Дайте кошке слово - Романова Наталья Игоревна. Страница 21
Теперь я все знаю про Утиных котят. Их было уже много. Они появляются через каждые четыре месяца. По пять. Иногда по четыре. И только один раз было двое. И в тот единственный раз не было пушистого. А так всегда — один пушистый. Да как и не быть пушистому, если муж Ути — сибирский кот.
Котята слепые. Тычутся в мамин живот. Один другого отталкивает. Дерутся. Маленькие такие, а уже дерутся. А потом расползаются и не могут найти Утю. И орут, и пищат. А Утя лежит, слышит писк и не двигается. Не хочет Утя лишать молока остальных котят, которые так хорошо пристроились.
Я подхожу, беру котенка и кладу к ней. «Мурлы» — Утя благодарна. Ну сколько можно облизывать котят? А бесконечно. Одного вылизала, начала другого, потом третьего, до последнего дошла — и сначала.
Дольше всех Утя вылизывает пушистого, потому что шерсть у него длинная. И получается неравенство: от Ути пушистому больше внимания и от нас больше, потому что гладить его приятнее. И в руках держать шарик пушистый, у которого глаза выглядывают из шерсти, как бусинки, тоже приятнее. Да и котятам с ним играть приятнее. Они ведь тоже понимают, что такое шелковая длинная шерсть.

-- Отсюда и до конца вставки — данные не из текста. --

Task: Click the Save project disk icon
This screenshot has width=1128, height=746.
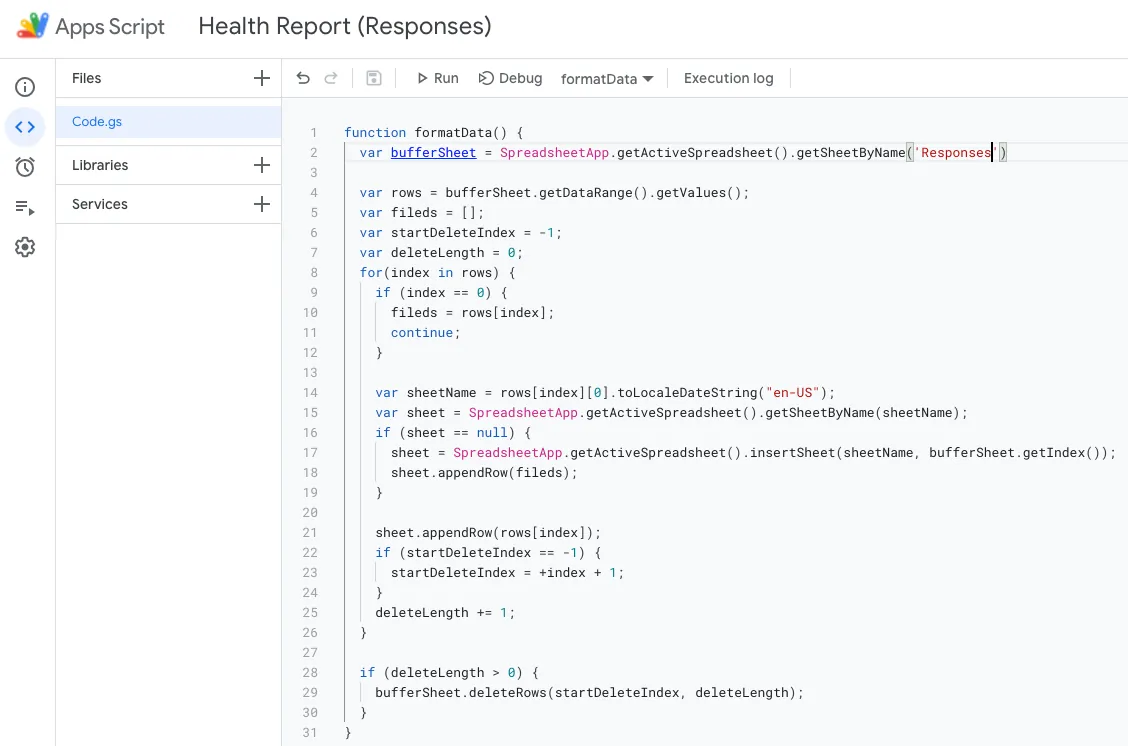Action: click(373, 78)
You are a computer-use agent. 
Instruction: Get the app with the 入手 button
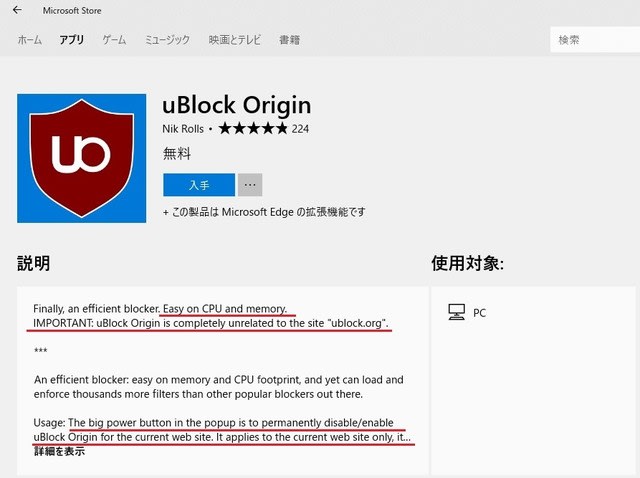[x=199, y=185]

Вот так и получается всеобщий любимец, который уже и не боится никого. Не убегает, не пищит, как другие котята, когда его берут на руки, не дичится, а мурлычет, словно вы тоже его мама. И все только оттого, что шерсть у него длинная.
Когда Утя была моложе, она играла с котятами, бегала с ними по квартире, дралась, делая вид, что бьет их лапой со всей силой и сейчас откусит им голову.

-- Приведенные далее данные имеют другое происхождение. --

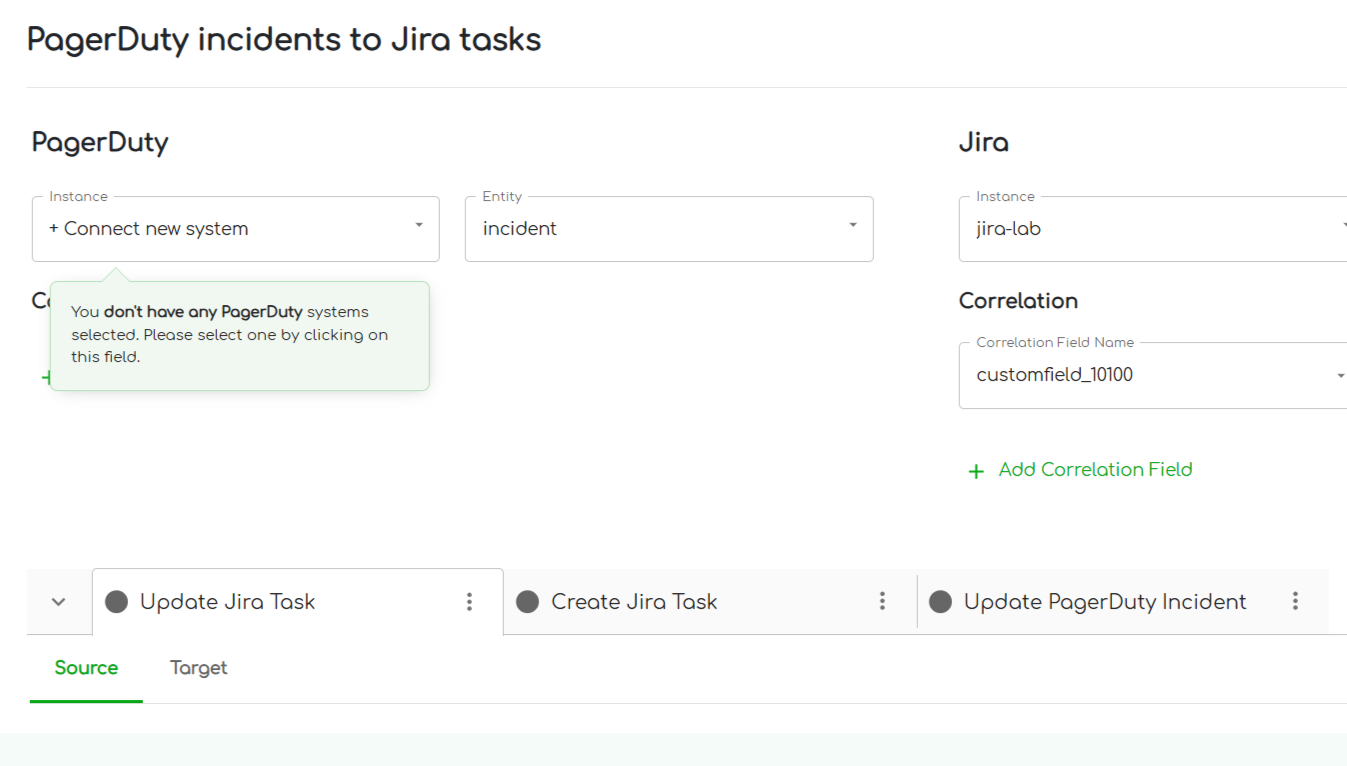Open the Entity dropdown showing incident

point(668,229)
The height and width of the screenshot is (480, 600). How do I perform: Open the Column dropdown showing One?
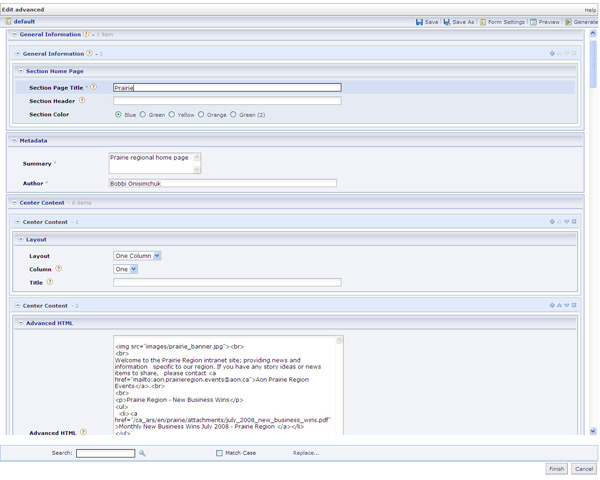tap(125, 269)
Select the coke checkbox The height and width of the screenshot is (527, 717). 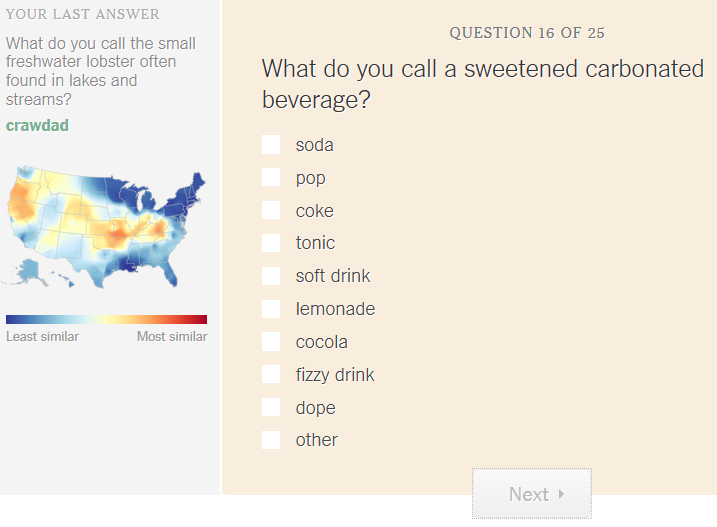[x=271, y=211]
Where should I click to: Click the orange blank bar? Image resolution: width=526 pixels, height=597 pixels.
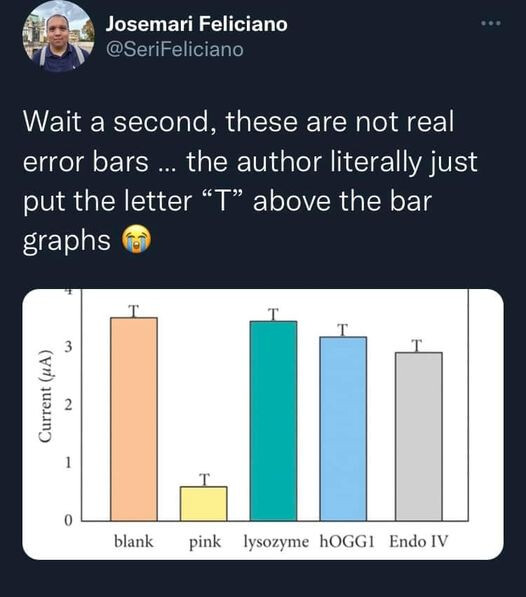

Но теперь она уже не играет. Котята сидят у нее на голове, ходят по ее животу, а она спит. Котята не дают спать и прыгают через ее шею. Словно это не шея ее, а турник. Скок туда, скок обратно. Утя терпит. Но сколько можно издеваться над матерью? Уже не молодой, уже воспитавшей больше полусотни детей! И Утя начинает раздраженно двигать хвостом. Но этого котята только и ждут. Они следят за хвостом. И — раз на хвост! Один прыгнул, другой, третий. А хвост крутится, извивается, не дается, и вдруг Утя вскакивает — и лапой… Все разбегаются. Утя ложится. И все начинается сначала: котята прыгают по Уте, а она пытается спать.

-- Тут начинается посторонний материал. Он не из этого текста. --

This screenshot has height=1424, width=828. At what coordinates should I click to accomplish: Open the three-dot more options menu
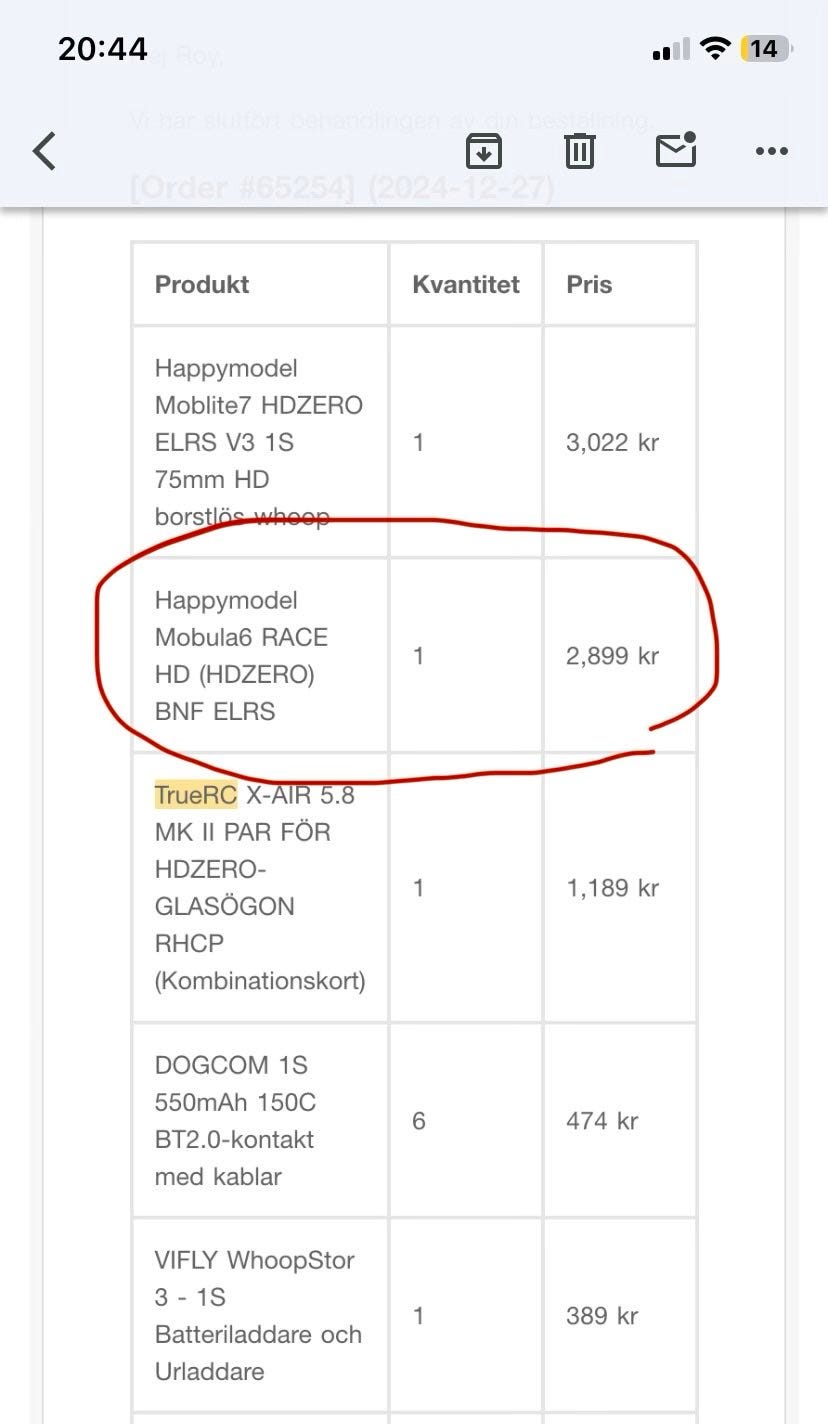click(x=771, y=152)

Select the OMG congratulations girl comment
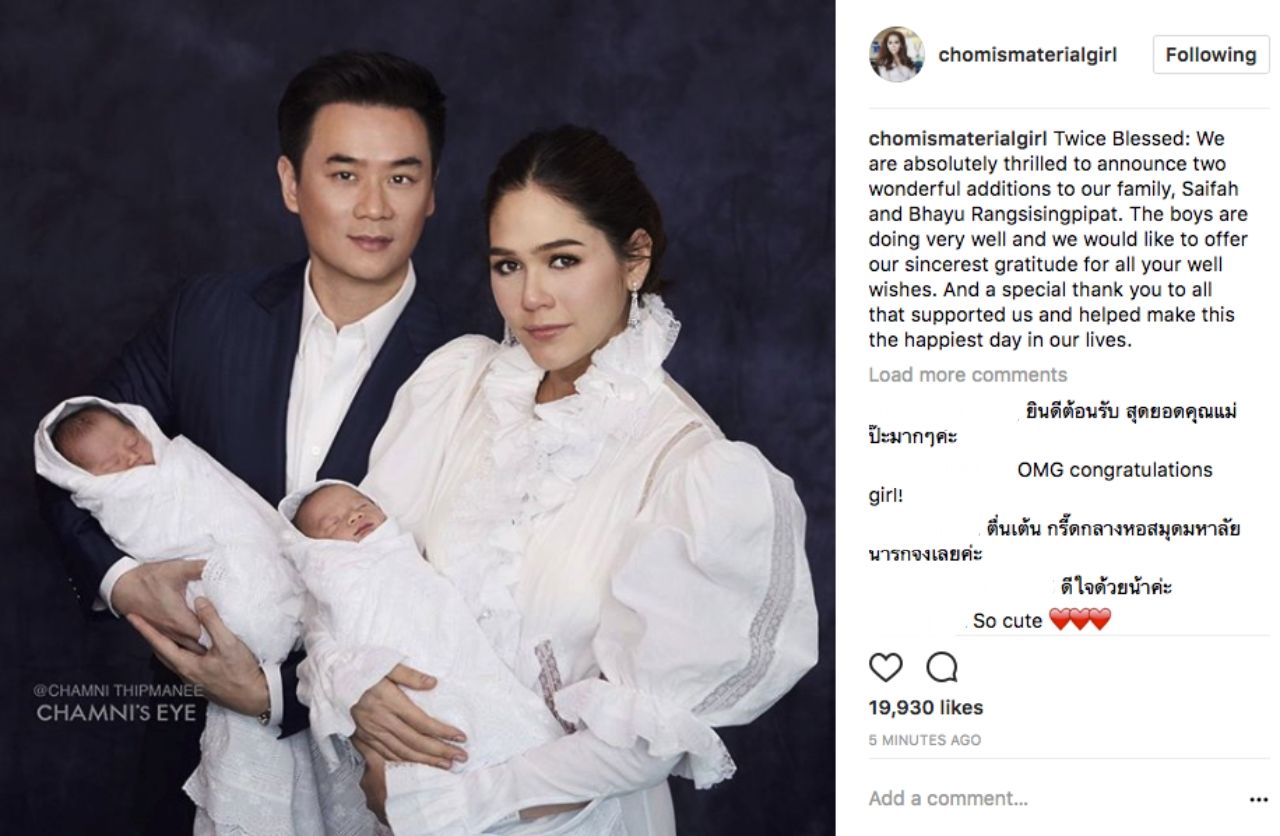pos(1040,482)
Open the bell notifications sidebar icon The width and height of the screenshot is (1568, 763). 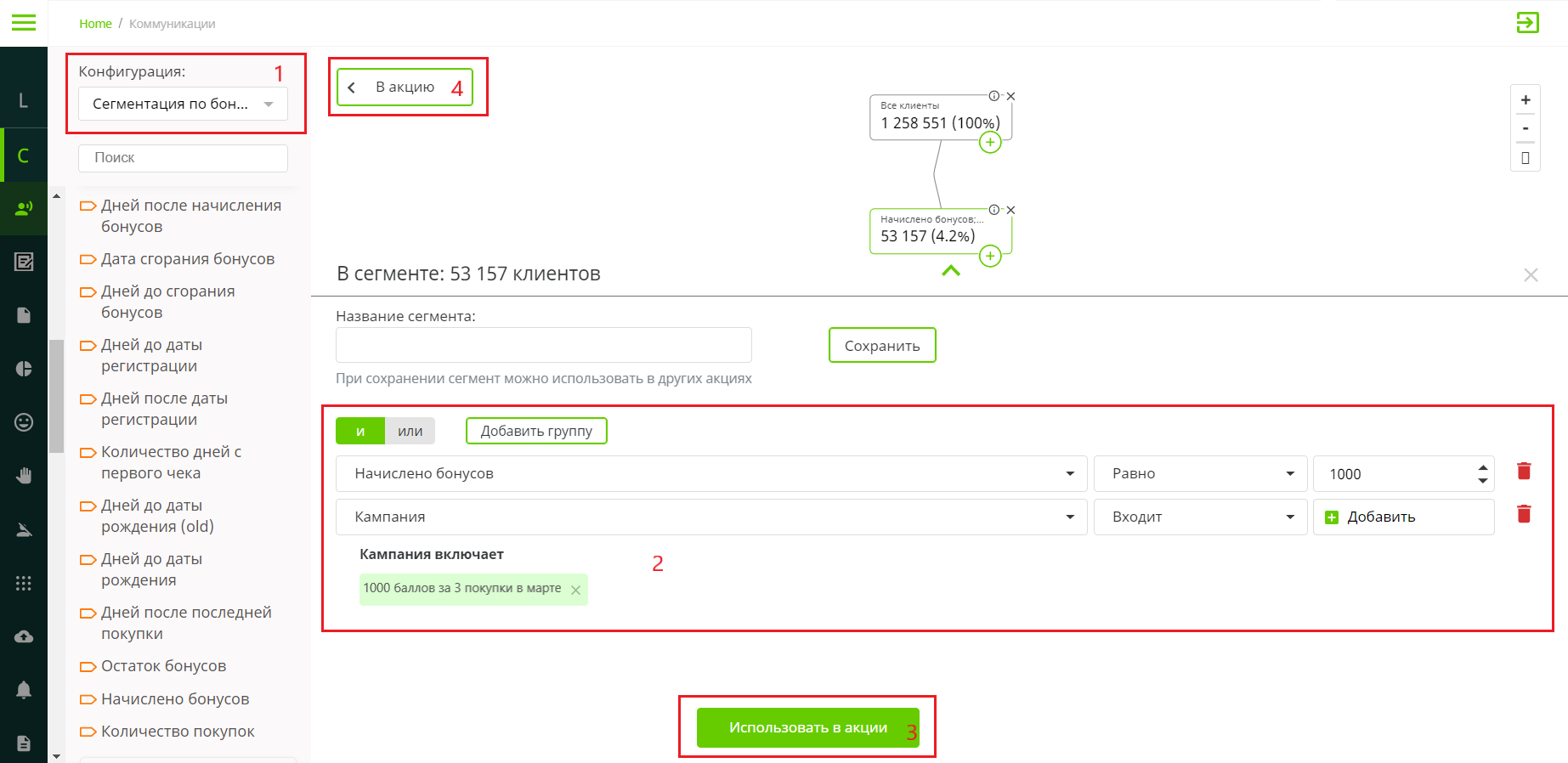tap(24, 689)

И всегда, в одном и том же возрасте котята замечают свою тень. Достаточно один раз заметить, и уже невозможно становится жить. Потому что ты бежишь, и рядом тень твоя бежит. А раз рядом кто-то бежит, разве можно бежать спокойно? На тень надо наступить. Ее надо ухватить лапкой и вообще что-то с ней делать. Но она не поддается. Ее не ухватишь, не ощутишь. А она есть, и избавиться от нее невозможно. День, два, три котята бегают за своей тенью. И вдруг они перестают обращать на нее внимание. Словно никогда ее и не замечали.
А от звуков радио котята разбегаются. Утя же радио словно и не слышит. Словно никто и не говорит в комнате и музыка не звучит. Утя на радио даже ухом не поведет.
И так я к этому привыкла, что, признаться, считала, что Утя радио не слышит. Хотя как это может быть? А вот так я думала. Но как-то однажды по радио заиграли пронизанную тоской музыку. И вдруг Утя подняла голову и стала слушать.
Надо иметь опыт. Теперь он у меня уже есть. Опыт по раздаче котят. Берется косынка, лучше всего голубая. В нее заворачивается котенок, так, чтобы видны были только глаза да нос. Можно еще, чтобы и уши торчали. И лучше всего идти к метро. Здесь много народу, люди входят и выходят.
«Вам не нужен котенок?»
Я все знаю заранее. Все ответы. Например, такой: «Ах какой миленький, какой хорошенький! (Кажется, сейчас возьмут. Но нет, куда там!) У меня соседи. А то бы обязательно…»
Ох эти соседи! О соседях я уже знаю все. И как они не любят запаха, и как они отравили кошку, и вообще — не любят животных.
Кажется, если бы не соседи, то все проходящие встали бы в очередь за моим котенком. Но где же эти соседи? Ведь они тоже должны проходить. Они же тоже едут в метро. «Возьмите котенка». Это мой неуверенный голос.
«На что мне такая гадость!» И промелькнуло злобное лицо. И я понимаю: вот он — сосед.
Но раздражают меня, как ни странно, больше другие. Встанут, гладят котенка и уговаривают: «Вы его только не выбрасывайте. Ах какой бедненький, только не выбрасывайте!»
Это меня-то еще уговаривают, чтобы я не выбрасывала!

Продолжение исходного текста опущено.